Stored items from a collection:
----

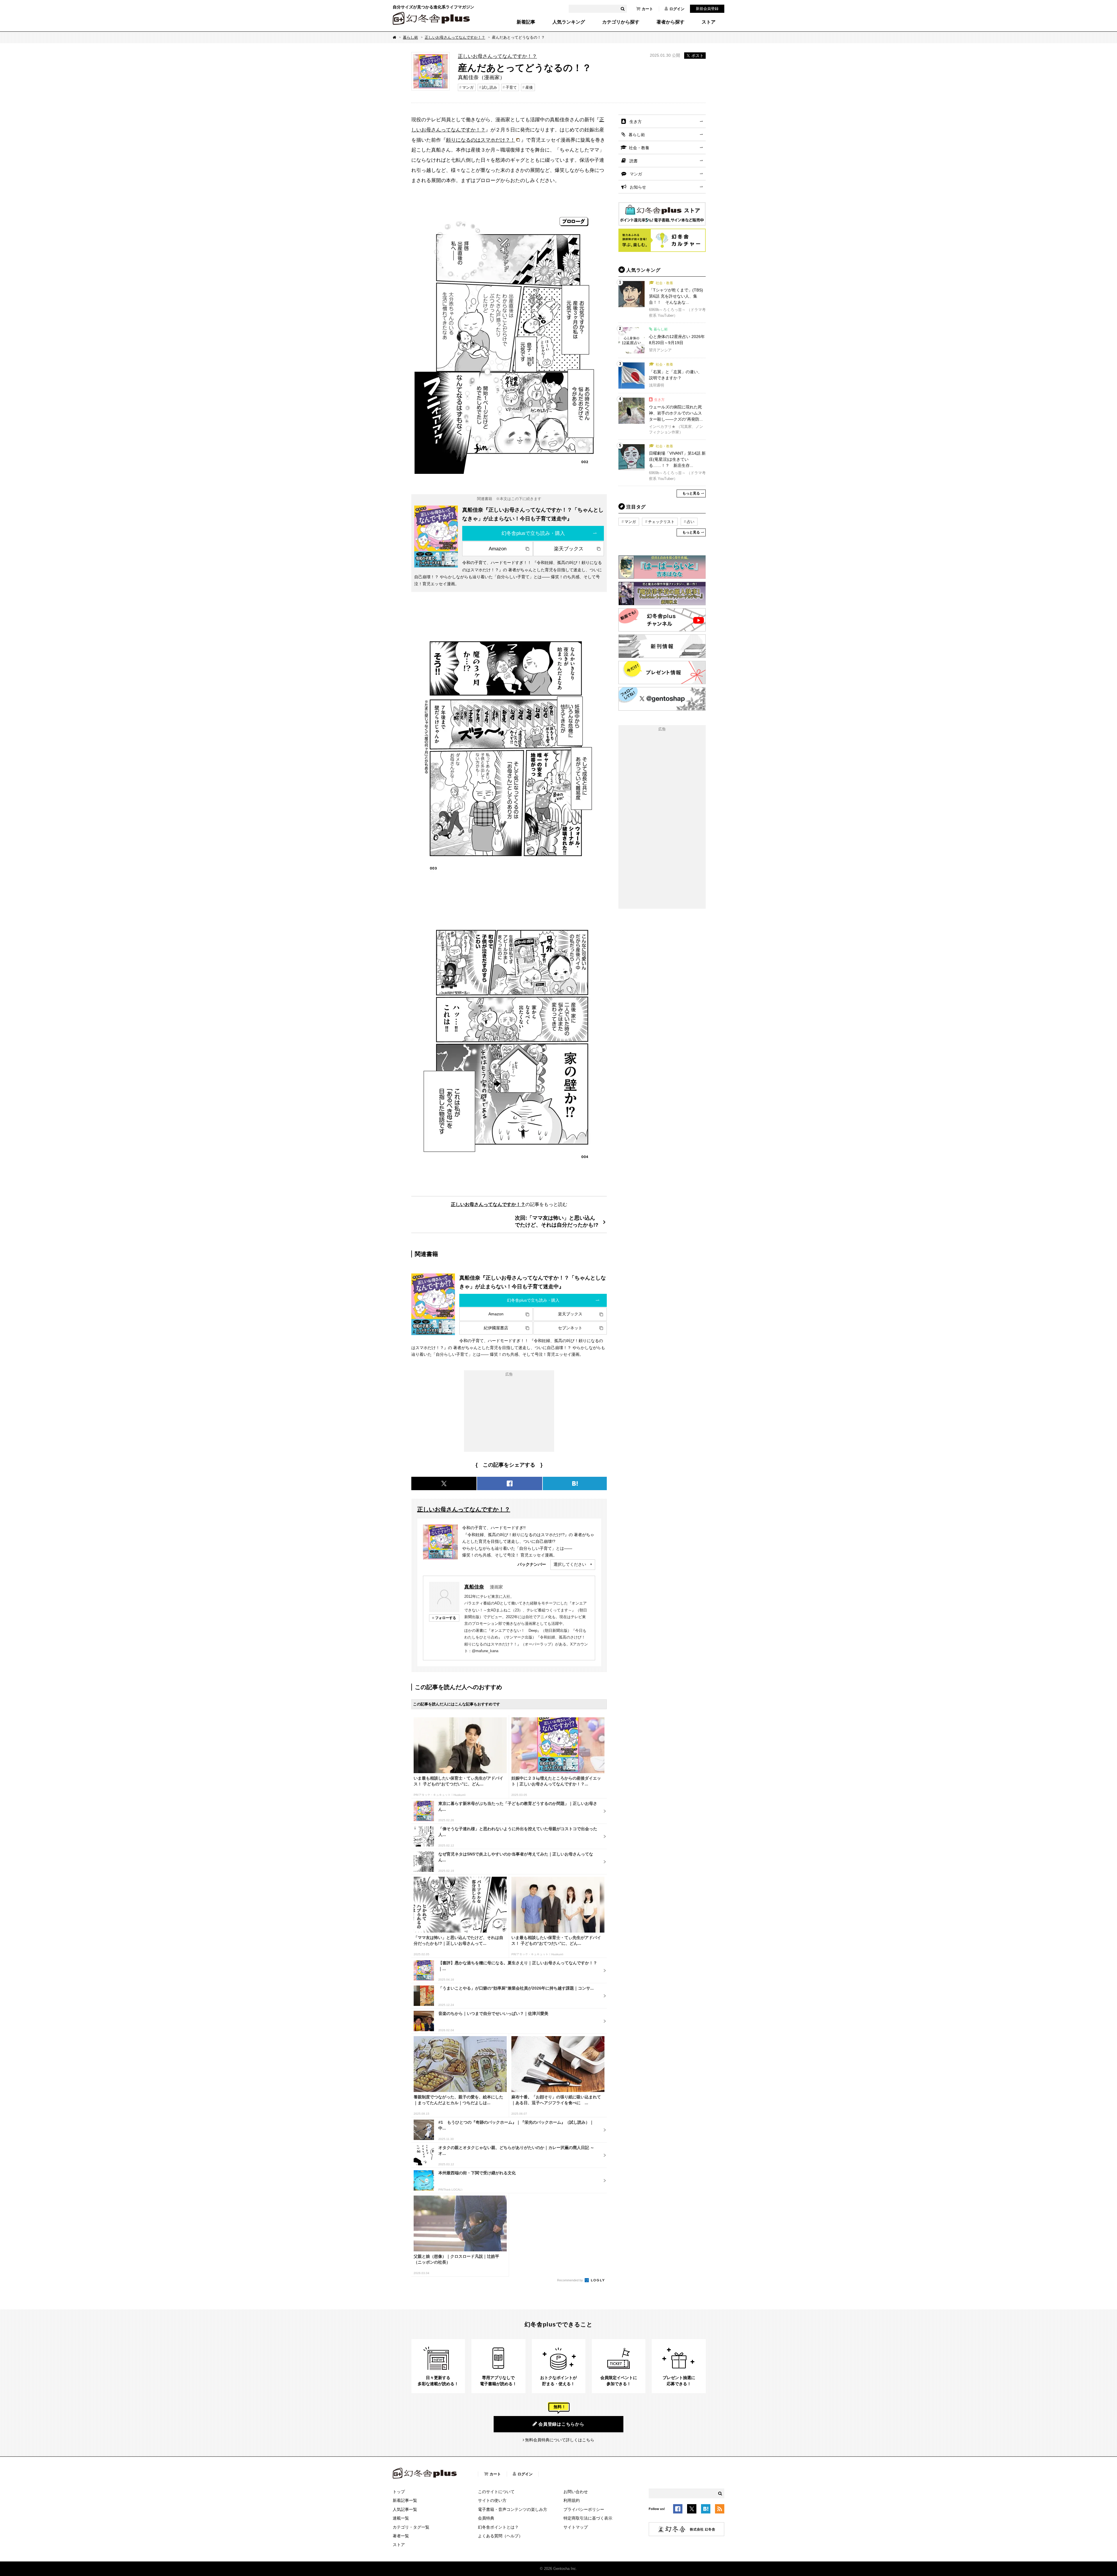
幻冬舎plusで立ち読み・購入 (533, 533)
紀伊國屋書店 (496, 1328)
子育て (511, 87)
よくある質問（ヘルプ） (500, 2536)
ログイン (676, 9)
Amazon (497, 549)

----

■ **Problem to work on**:
Repeat the data word for word; drop the pictures.

■ **Answer space**:
幻冬舎plusで立ち読み・購入 (533, 533)
紀伊國屋書店 (496, 1328)
子育て (511, 87)
よくある質問（ヘルプ） (500, 2536)
ログイン (676, 9)
Amazon (497, 549)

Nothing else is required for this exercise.